Please let me know if you need anything more.

Many thanks in advance! Roman

alexander-held commented 1 year ago

Hi, the short answer is that yes, this ultimately is a problem with the input. cabinetry doesn't provide any functionality to automatically do something to work around this, because there is not really a good solution here. There just are not enough events to properly estimate the distribution of this template.

Things you could try out:

exclude the sample from being affected by this systematic (arguing that this is an effect on a negligible background that will not matter),
manually override that specific histogram with something else (e.g. the same but setting empty bin to zero, could do that via https://cabinetry.readthedocs.io/en/latest/advanced.html#overrides-for-template-building),
merge the sample together with other samples such that all bins are filled and all systematic variations on the stack of samples also have all bins filled.
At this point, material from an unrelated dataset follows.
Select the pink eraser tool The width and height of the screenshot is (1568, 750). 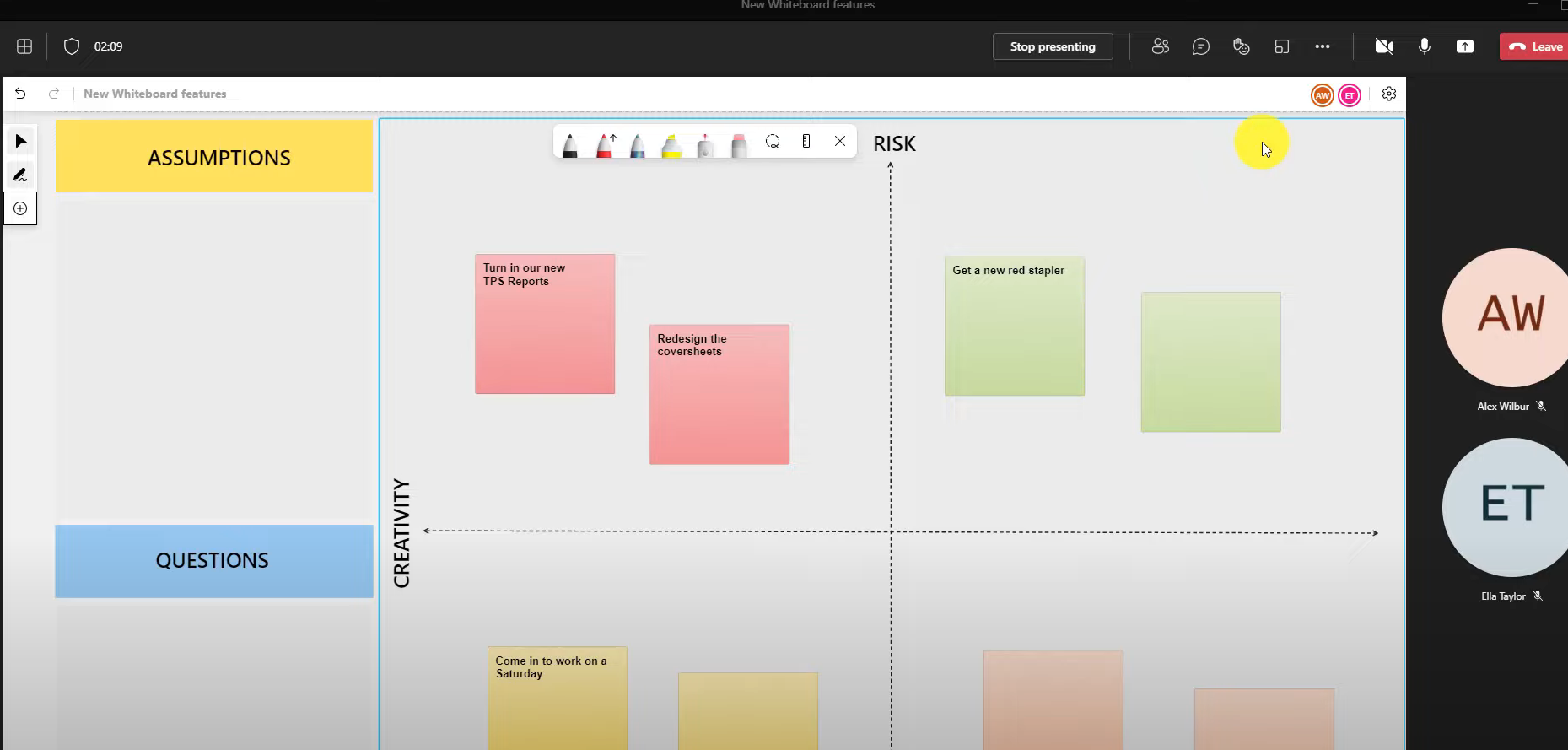(x=739, y=144)
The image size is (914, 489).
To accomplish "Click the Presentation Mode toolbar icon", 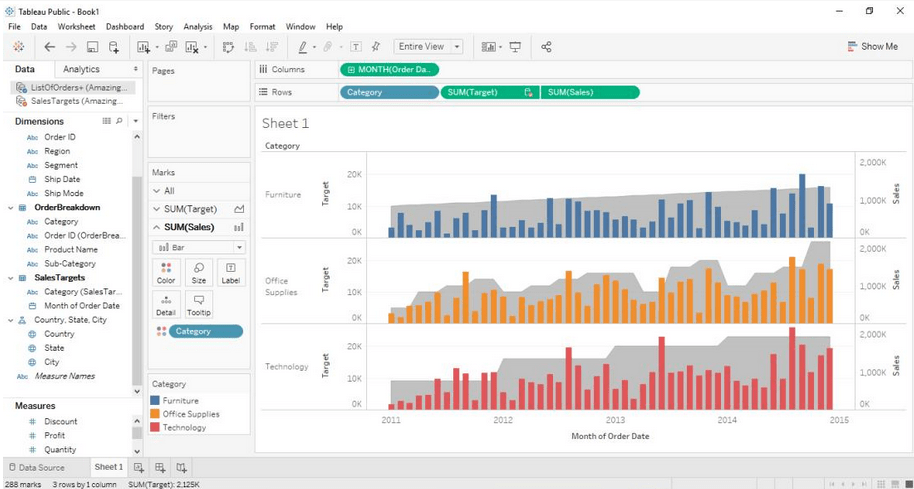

Not applicable in this specific case where the total sum is negative, but other things that can help if you have a negative bin:

apply smoothing to the systematic variation via "Smoothing": {"Algorithm": "353QH, twice"},
re-bin the distribution to avoid such bins.

rmnmllr commented 1 year ago

Thank you for you quick answer and suggestions, we will discuss internally on how to continue!
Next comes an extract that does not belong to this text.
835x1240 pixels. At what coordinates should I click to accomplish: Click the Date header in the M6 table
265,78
For the smoothing, can this be applied for all systematics with one setting in the config or do I have to do:

  - Name: "EG_RESOLUTION_ALL"
    Up:
      VariationPath: "EG_RESOLUTION_ALL__1up"
    Down:
      VariationPath: "EG_RESOLUTION_ALL__1down"
    Type: "NormPlusShape"
    Samples: ["multiboson", "singletop", "Zll", "Ztautau", "Wjets", "ttbar"]
    Smoothing:
      Algorithm: "353QH, twice"

for each systematics in the YAML? I did a quick test with/without smoothing but I don't see any difference in the saved workspace. How does this come into play?
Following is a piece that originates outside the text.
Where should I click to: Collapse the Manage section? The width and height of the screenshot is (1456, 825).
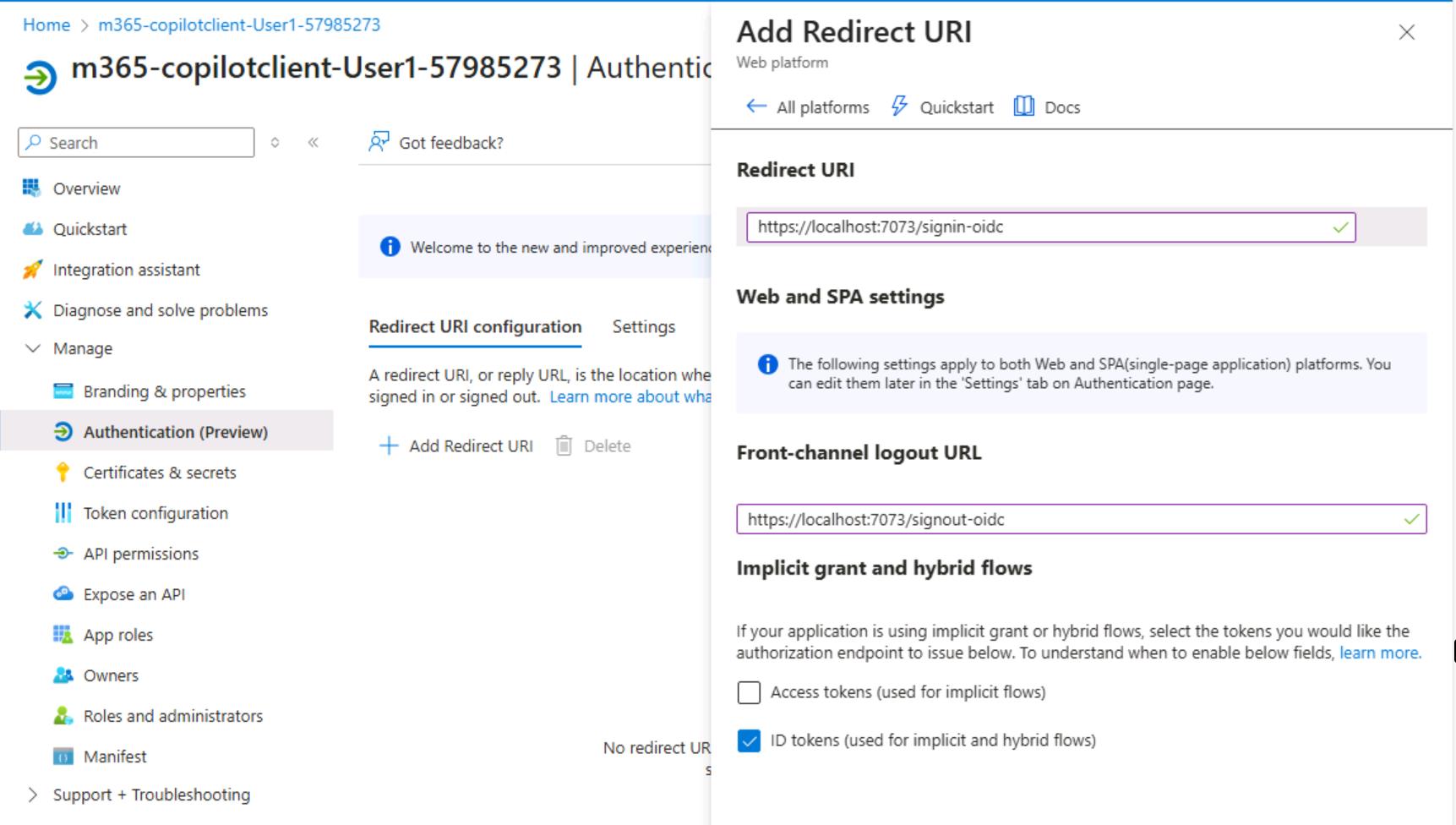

alexander-held commented 1 year ago

Currently this is a per-systematic setting, so no easy way to apply this to everything at once. You could also split such a systematic that acts on multiple samples into two pieces, allowing you to only apply smoothing where needed:

  - Name: "EG_RESOLUTION_ALL"
    Up:
      VariationPath: "EG_RESOLUTION_ALL__1up"
    Down:
      VariationPath: "EG_RESOLUTION_ALL__1down"
    Type: "NormPlusShape"
    Samples: ["multiboson", "singletop", "Ztautau", "Wjets", "ttbar"]

  - Name: "EG_RESOLUTION_ALL_with_smoothing"
    ModifierName: "EG_RESOLUTION_ALL"
    Up:
      VariationPath: "EG_RESOLUTION_ALL__1up"
    Down:
      VariationPath: "EG_RESOLUTION_ALL__1down"
    Type: "NormPlusShape"
    Samples: ["Zll"]
    Smoothing:
      Algorithm: "353QH, twice"

Note the use of ModifierName here to ensure the nuisance parameters have the same name in the workspace and will end up being correlated.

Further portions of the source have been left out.